After Desiderius' death, Henry – according to historian Pál Engel – inherited the lordship of Zaránd County with its accessories, including Világos Castle (today ruins in Șiria, Romania). Henry became nominal ispán of Zaránd County still in that year. In September 1331, Henry and his mother jointly leased and donated the ispánate, the castle of Világos and its accessories – villages Világos, Galsa (Galșa), Meszt (Mâsca), Füzes and Appadsig with a mill along the river Chigere – to a certain magister Anthony. It is possible that Henry was granted Zaránd County as perpetual ispánate because of Desiderius' heroic death. Pál Engel considered the donation letter was, in fact, the appointment of Anthony as vice-ispán of the county. In contrast, Attila Zsoldos argues that Henry donated the county and its accessories without royal approval by violating the system of honor, whereby his officials were entitled to enjoy all revenues accrued from their offices, but only for the time they held those offices. Zsoldos emphasizes that Lawrence Nagymartoni was already referred to as ispán of Zaránd County in May 1332, just half a year after the contract, and Henry never gained any dignities in the royal court despite his father saved the life of Charles in the Battle of Posada. Tibor Szőcs considers that Henry was still a minor in 1331, because his mother was also mentioned as a person acting in the donation letter.

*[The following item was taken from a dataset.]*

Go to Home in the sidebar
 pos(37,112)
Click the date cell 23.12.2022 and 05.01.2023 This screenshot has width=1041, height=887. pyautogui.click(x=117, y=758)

He also adds that the charter was issued in the kingdom's capital Visegrád, which weakens Zsoldos' argument. Consequently, Szőcs argues that Charles I granted Zaránd County and its accessories to Desiderius' widow and minor son, who appointed Anthony as their vice-ispán. For some reasons (perhaps because of Henry's potential greed for heritage), the relationship has deteriorated between Henry and the monarch, who, therefore, annulled the previous donation.

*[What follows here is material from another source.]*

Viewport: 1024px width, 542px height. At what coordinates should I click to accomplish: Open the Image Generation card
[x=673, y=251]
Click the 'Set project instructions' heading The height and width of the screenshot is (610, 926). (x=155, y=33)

Henry reached adulthood by the summer of 1332. While his cousins elevated into the highest dignities of the royal court, Henry remained marginal. This is demonstrated by the fact that while his cousins – Nicholas II and Stephen I – were styled as "magister", Henry was referred without any social rank during a contract within the family in 1336. He was last mentioned as a living person in 1339.

==Family==
Henry married twice, his eldest son Nicholas was much more older than his younger brothers and sister. Nicholas was involved in a series of lawsuits against the Amadé de Várkony family in 1350 and 1352. It is possible he is identical with that Nicholas, son of Henry, who functioned as a canon of the Diocese of Veszprém in 1358. Henry's younger sons, James and John first appeared in contemporary records in the 1370s. They were also local nobles without political significance, in contrary to the senior branch of the Hédervári family. They unsuccessfully appealed to divide the clan's landholdings with the other branch in 1378. Henry's only daughter Anne (fl. 1373) married Stephen, the son of James, who served as judge (mayor) of Pressburg (present-day Bratislava, Slovakia).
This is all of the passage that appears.